◆ Required task ◆
Please extend the passage about home-based businesses in Sammamish, picking up right after its final sentence.

===== Given passage =====

The community appears to host nothing but houses, but more than 3,500 businesses are based in those stately homes

Apple, Yankee Candle Company, Google, Mattel, Amazon.com, Harley Davidson — all these companies have one thing in common: Each began as a home-based business.

Abstract painter Betty Krause inside her home studio. Photos by Rachel Coward

Abstract painter Betty Krause inside her home studio. Photos by Rachel Coward

Home-based business owners conference at kitchen tables, turn garages and spare bedrooms into work or storage spaces, meet clients at Starbucks, sell wares online, and balance work and family under the same roof.

The Eastside is home to a plethora of businesses run from home, but in Sammamish, home-based businesses appear to be more norm than exception. The Sammamish Chamber of Commerce estimates there are between 3,500 and 4,000 home-based businesses in the 50,000-resident city.

“It really is the American dream,” said Deb Sogge, executive director of the chamber. “Our home-based businesses are very eclectic and very interesting. We just have a lot of entrepreneurs here in Sammamish.”

===== Data extract =====

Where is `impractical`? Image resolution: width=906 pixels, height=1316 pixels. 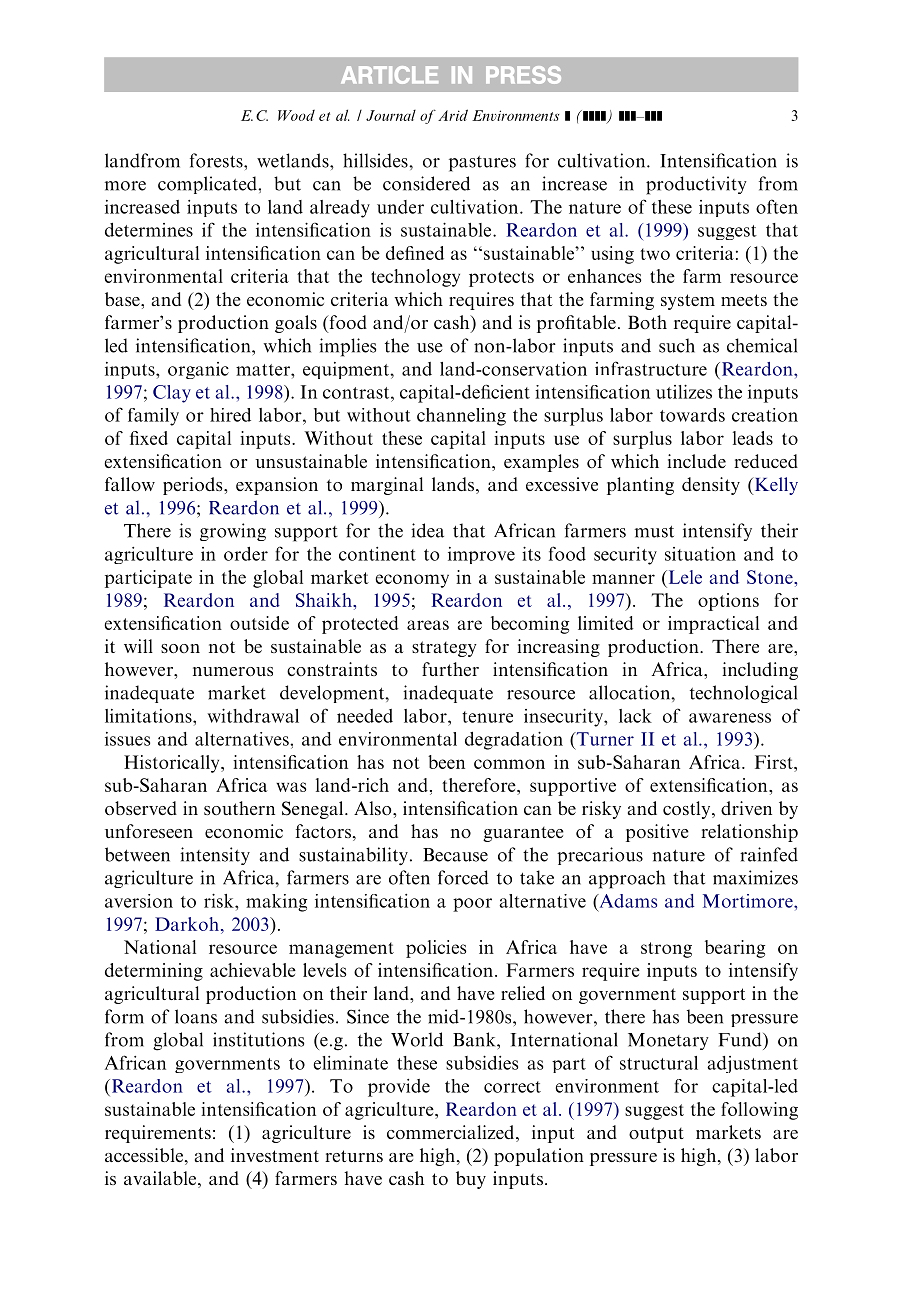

=====

◆ Output for this exercise ◆
Sammamish’s residential businesses include an Etsy store selling abstract paintings (Betty Krause Art) and an in-home wine cellar complete with tasting room (Fivash Cellars). Sogge said Sammamish’s proximity to large tech companies means the city boasts a high population of college-educated, tech-savvy citizens (more than 70 percent of residents have at least a bachelor’s degree), which contributes to the quality of Sammamish’s home businesses.

“You would just be amazed at what you’ll find here,” Sogge said. “We have consultants with the tech industry, we have accountants, we have lawyers, we have an importer/exporter, and we have a person that creates educational toys and games.”

No matter the type of business, once an individual decides to operate out of a home, one of the first stops should be City Hall. At Sammamish, senior planner Evan Maxim helps guide new home-business owners through the red tape of local and state government.

Deb Sogge, executive director of the Sammamish Chamber of Commerce, at Mail Post & Copies, a waypoint for many home-business professionals.

Deb Sogge, executive director of the Sammamish Chamber of Commerce, at Mail Post & Copies, a waypoint for many home-business professionals.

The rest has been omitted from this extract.